One way a seemingly deleterious mutation can become common over time in a group of people is if it also has a benefit that outweighs its harm, explains co-author Douglas Bell, a molecular biologist at the National Institute of Environmental Health Sciences in Research Triangle Park, North Carolina. The benefit, the researchers suggest, is that under normal circumstances, KITLG protects pale skin against damage from sunlight. Previous research, some of it by members of the current team, had shown that KITLG triggers the production of pigment-producing cells called melanocytes in response to UV light. But the work hadn’t connected the dots between p53, its target DNA sequence, the activation of KITLG, and the production of melanocytes.
In the new study, Bond’s team exposed normal mice and mice missing p53 to UV radiation. Normal mice produced more than four times more melanocytes than did the p53 “knockout” mice. In the normal mice, UV treatment doubled the amount of KITLG produced, whereas the p53 knockouts couldn’t produce any. The results provide clear evidence that UV damage activates KITLG to trigger melanocyte production, and that the process is dependent on p53, the authors say. The variant uncovered in the study increases the degree to which p53 activates its target gene to stimulate cell production. But it also raises the risk that cells—malignant testicular cells, in this case—could be produced inappropriately.

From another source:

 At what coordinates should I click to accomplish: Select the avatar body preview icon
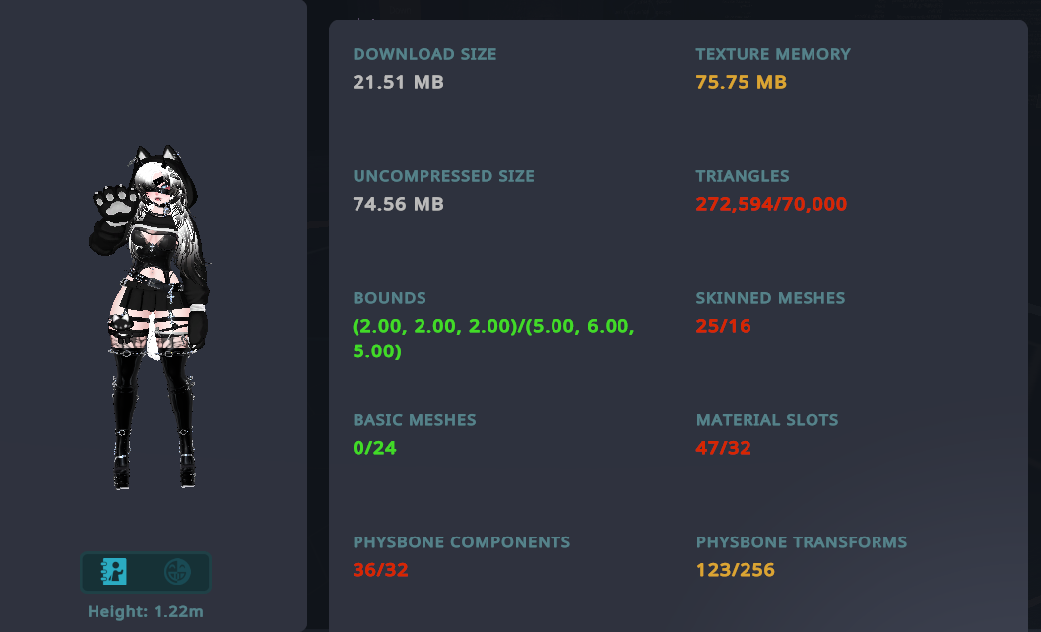point(115,572)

“Of all the SNPs associated with cancer, this is the only one shown to respond to p53,” says Guillermina Lozano, a geneticist at the University of Texas MD Anderson Cancer Center in Houston who was not affiliated with the study. She adds that although the individual components of this cell-stimulating pathway were known, this study is the first to link the entire process.

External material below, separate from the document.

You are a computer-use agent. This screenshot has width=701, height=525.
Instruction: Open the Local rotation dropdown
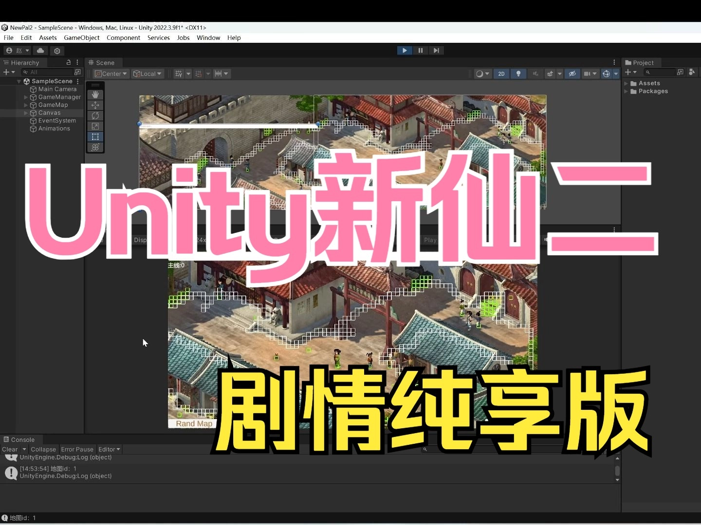coord(148,74)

The authors say that the study may also explain testicular cancer’s high cure rate—virtually 100% if the disease has not spread, and up to 90% even if it has. (The cyclist Lance Armstrong was cured even after the cancer had spread to his brain.) Most chemotherapies work by damaging the DNA of rapidly dividing cancerous cells, trying to rouse p53 to give the command to commit suicide. When they don’t work, it’s often because the cancer has found a way to cripple p53. Testicular cancer, however, is an unintended consequence of p53’s ability to stimulate, not call off, cell production. Because the protein is already functioning well in this context, its more common ability—halting the growth of other, unwanted cells—may also be easier to exploit, the researchers suggest.
“As early humans migrated northward out of Africa, losing skin pigmentation allowed them to retain more vitamin D in the dimly lit terrain. But those who were better able to repair UV damage had an advantage,” Bell says.
The increased risk of testicular cancer may have been an acceptable evolutionary tradeoff because the disease affects only men and usually occurs after they’ve had a chance to reproduce. Bond adds, “For our ancestors, protection from sun damage was critical to survival. For example, a bad burn can breach the skin’s protective barrier against infection, and our forebears had no antibiotics.”